Félicie, une opération exemplaire sur le bien être animal.

La Pondation Félicie sauve des poules de l'abattoir
La Pondation Félicie sauve des poules de l'abattoir © Pondation de Félicie

Vous mangez des œufs. Savez vous que l’espérance de vie d’une poule qui vit dans un élevage en batterie est d’un an et demi. Ensuite elle pond moins. Elle est réformée dit on, réformée ça veut dire qu’elle prend la direction de l’abattoir. Deux femmes, Florence et Lisa, ont été émues par ce sort. Elles ont décidé de les faire adopter par des particuliers ou des établissements scolaires pour sensibiliser les plus jeunes à la condition animale.

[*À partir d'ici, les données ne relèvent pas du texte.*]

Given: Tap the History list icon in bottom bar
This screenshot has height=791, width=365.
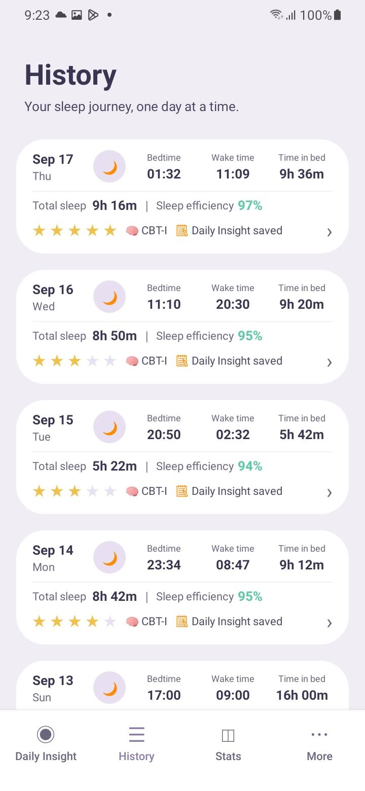Looking at the screenshot, I should pos(136,734).
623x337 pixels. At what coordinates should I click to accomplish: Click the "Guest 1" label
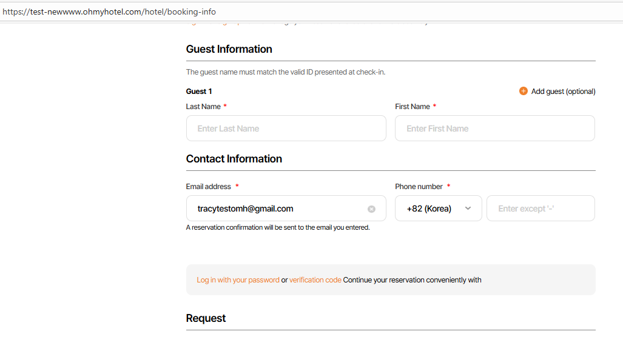(199, 92)
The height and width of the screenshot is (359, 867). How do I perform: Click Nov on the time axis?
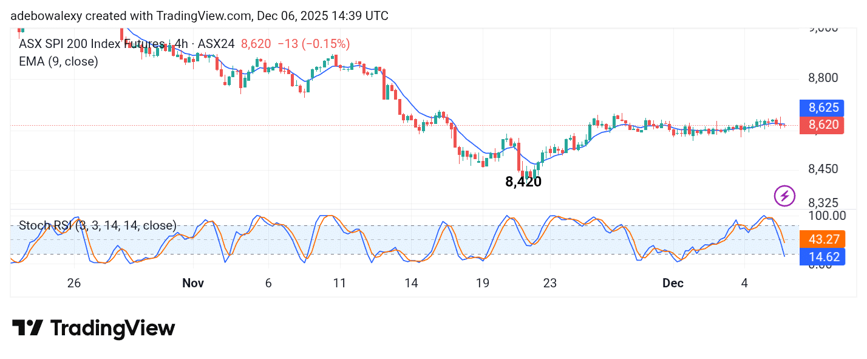(x=193, y=283)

La première poule qui a échappé à l’abattoir s’appelle Félicie. Pauvre petite chose effrayée qui avait les pattes cassées, déplumée,. Sa vie carcérale : l’élevage en batterie l’avait profondément blessée, elle n’avait jamais vu un brin d’herbe.

Et aujourd’hui elle a donné son nom à une nouvelle association : la pondation Félicie. J’ai écrit Pondation, pas fondation. Une poule ça pond encore après l’âge d’un an et demi. Depuis elle picore en liberté avec d’autres volatiles. L’association les garde 2 mois avant de les déclarer prête à l’adoption.

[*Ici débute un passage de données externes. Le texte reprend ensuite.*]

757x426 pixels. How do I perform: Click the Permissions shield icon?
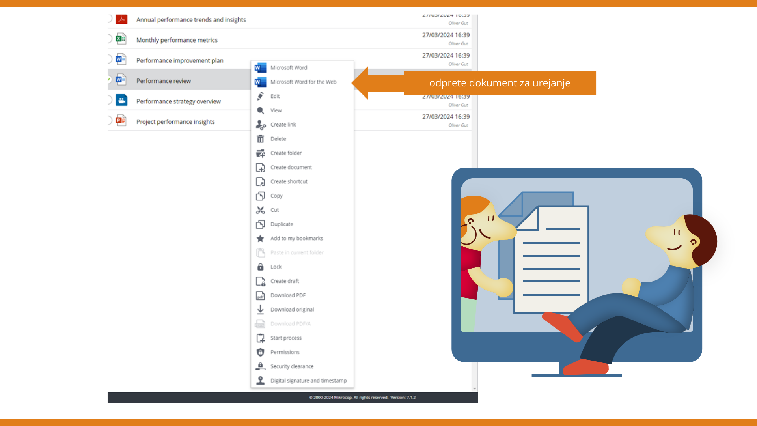[260, 352]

Elles se remplument. Elles ne s’effraient plus devant la présence humaine. Les filles ont installé un banc dans le jardin. Florence y prend sa pause café et les poules arrivent. Elle lui parle, elles répondent.

Mais pourquoi les éleveurs acceptent de ne plus faire abattre leurs poules et pourquoi des gens les adoptent ? Les éleveurs sont payés 40 centimes le kilo de poule quand elles vont à l’abattoir. La pondation Félicie les rachète deux euros.

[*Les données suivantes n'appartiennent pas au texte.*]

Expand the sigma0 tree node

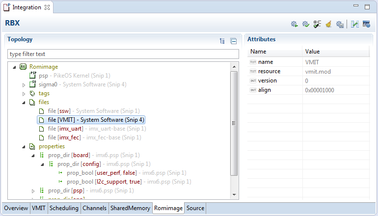point(24,84)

Les adoptants ne sont pas forcément des militants de la protection animale mais sont touchés par le sort des poules. Une fois chez eux elles mangent les déchets de cuisine et elles pondent.

Et contrairement à ce que l’on pense elles ne sont pas idiotes. Des études ont montré qu’elles savaient compter jusqu’à 5. Elles savent différencier les personnes qui les ont adopté : à chacune elles réservent un cri différent.

Et si on n’y prend pas garde on peut les retrouver vautrées sur le canapé du salon. Pour adopter il faut adhérer à l’association. Elle propose également du grain, du paillage, moins cher que dans les animaleries.